While we are on the topic of statistics [1], I only need to remind you of a song verse. It goes something like this:
Let's say I got a number. That number's fifty thousand. That's 10% of 500,000.   Oh here we are in French Indochina.  Executive order. Congressional decision. The working masses are manipulated. “Was this our policy?” Ten long years — not one dominoe shall fall.

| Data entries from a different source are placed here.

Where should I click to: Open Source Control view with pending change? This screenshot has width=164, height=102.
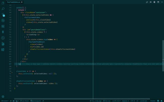click(3, 15)
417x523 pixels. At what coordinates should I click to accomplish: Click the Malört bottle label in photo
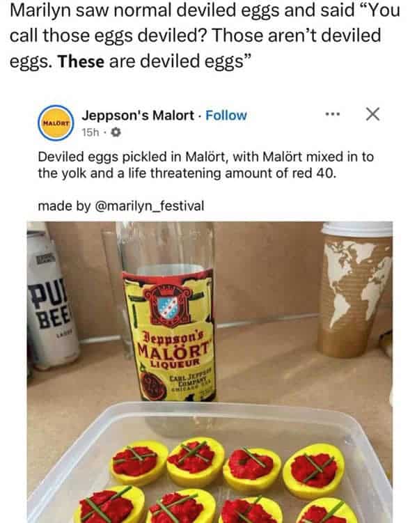click(169, 335)
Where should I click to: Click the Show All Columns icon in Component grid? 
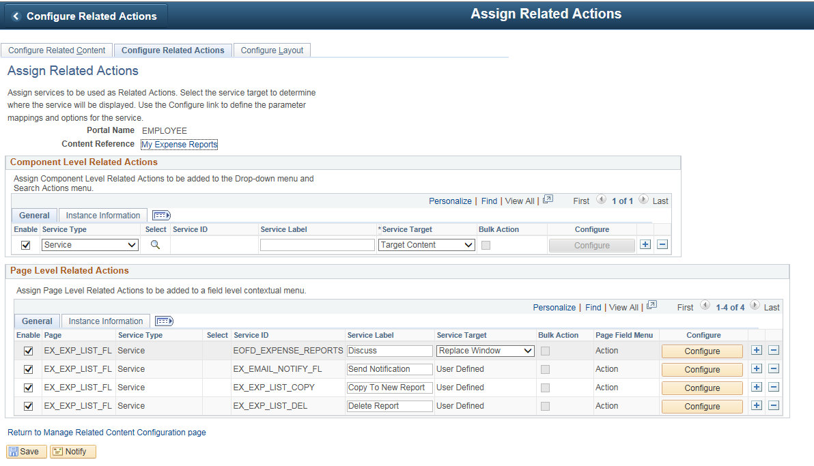pos(161,215)
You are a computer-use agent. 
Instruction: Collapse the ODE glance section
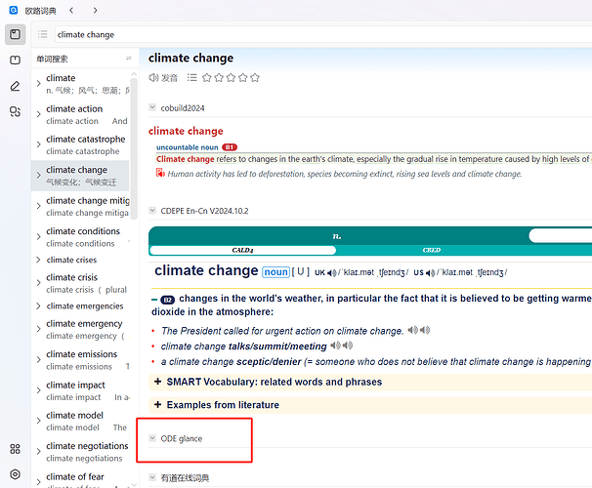152,438
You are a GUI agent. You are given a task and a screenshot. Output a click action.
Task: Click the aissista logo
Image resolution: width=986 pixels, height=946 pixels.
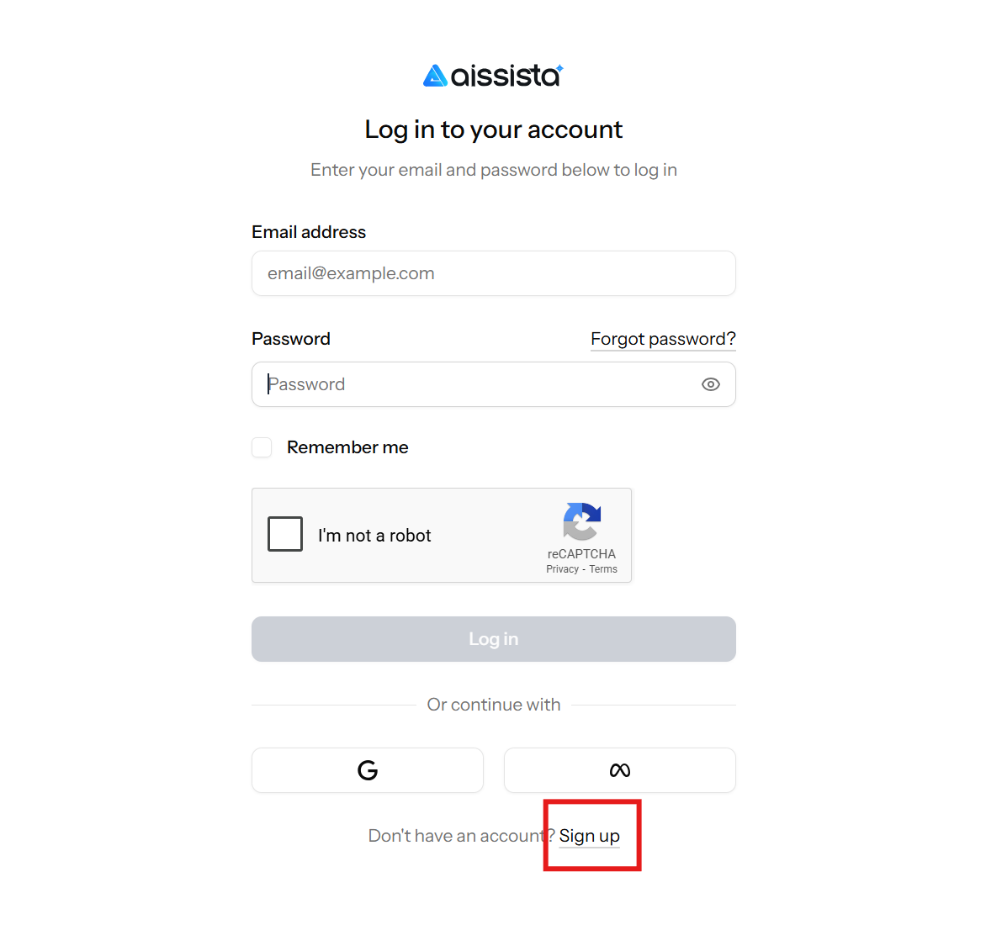coord(493,76)
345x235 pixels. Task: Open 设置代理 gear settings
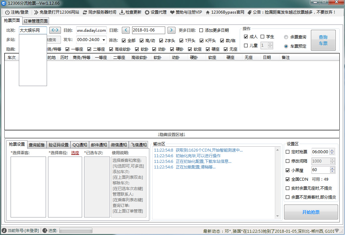click(147, 12)
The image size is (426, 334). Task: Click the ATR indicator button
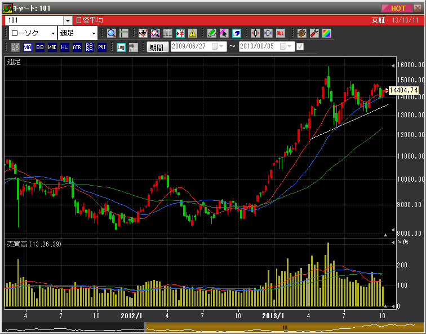[77, 47]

Some of you will recognize these as the lyrics to “Viet Nam,” from the Minutemen’s ground-breaking Double Nickels on the Dime (1984).  Released by SST Records the very same year as Hüsker Dü’sZen Arcade, Double Nickels on the Dime was a blast of jazz-funk-inflected agitprop that continues to be recognized as one of the most important rock albums of the late 20th century, if not all time.  Combining guitarist d. boon’s slinky, trebly guitar parts, Mike Watt’s muscular and melodic bass playing, and George Hurley’s acrobatic drumming, the Minutemen did much more than just create the definitive sound of America’s music underground during the early 1980s.  They created a template for punk rock’s labors by setting a minimum threshold for band membership and songwriting.  Guitar.  Bass.  Drums.  That was all that was needed to write songs.  With hardly a guitar solo, and with tight compositions that made the most of the band lineup and instrumentation, Minutemen albums were, sonically-speaking, lean affairs.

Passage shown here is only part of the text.